DNA testing whilst Pregnant: Amniocentesis, CVS and Non Invasive Testing
The risks of fetal DNA testing to establish the baby’s health or even paternity have been well documented and researched. It is important in some cases to be able to analyze samples of fetal DNA to determine how likely it is that the unborn baby might be suffering from any chromosomal abnormalities or congenital disorders. This will ensure that any complications in pregnancy are catered for and pre-empted. It will even help parents make certain important decisions.
There are several methods which can be used to determine whether or not the unborn baby is suffering from any condition such as Turner’s syndrome or Down’s syndrome. Obstetricians may in fact get the earliest indications from a simply ultrasound.

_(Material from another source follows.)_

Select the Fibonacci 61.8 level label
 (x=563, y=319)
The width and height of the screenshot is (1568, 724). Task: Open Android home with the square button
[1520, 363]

If the ultrasound imaging shows certain characteristic signs of Down’s syndrome or a number of other abnormalities, they may suggest that the pregnant mother undergoes an invasive fetal DNA sampling method so as to confirm with a high degree of accuracy whether the fetus is in fact suffering from Down’s syndrome (invasive sampling methods include amniocentesis and chorionic villus sampling). Because of the risks associated with invasive sampling procedures and the fact that they cannot confirm with 100% accuracy whether or not the unborn baby will in fact suffer from the condition, some couples chose not to have any further tests as they are not willing to take on the risks. Other couples would rather go ahead and get a clearer picture of the situation. The same prenatal fetal sampling method used to determine fetal health, are also used to carry out a prenatal paternity testing.
The risks, in the worst case scenario, include miscarriage. All couples should carefully assess the benefits and the risks. Ultimately, if they will keep the baby or terminate the pregnancy should they find out that they will likely have a handicapped child is the main challenge faced. In some countries it is the norm to terminate pregnancies of handicapped fetuses which explains the extremely low incidence of handicapped children in Scandinavian countries.
Non Invasive Prenatal Sampling
It is possible to avoid all the risks entailed in prenatal tests like amniocentesis and chorionic villus sampling using non invasive prenatal testing. Non invasive prenatal testing is done using maternal blood samples which are collected using standard methods for blood sample collection. Due to the established fact that an expectant mother carries her baby’s DNA in her blood stream, this non invasive test is possible and yields very accurate results. Non invasive prenatal paternity testing using blood samples is in fact not offered by many leading companies and laboratories including easyDNA South Africa, International Biosciences and others. The accuracy of prenatal paternity testing with blood samples is around 99.9%. Maternal blood samples can also be used to determine whether or not the unborn baby suffers from Down’s syndrome. Scientists are still working on developing and refining analysis of blood samples to determine a wider spectrum of congenital and chromosomal defects, with the hope that in future pregnant mothers will not need to worry about the risks of amniocentesis and chorionic villus sampling – they will have a 100% safe alternative by carrying out non invasive prenatal testing.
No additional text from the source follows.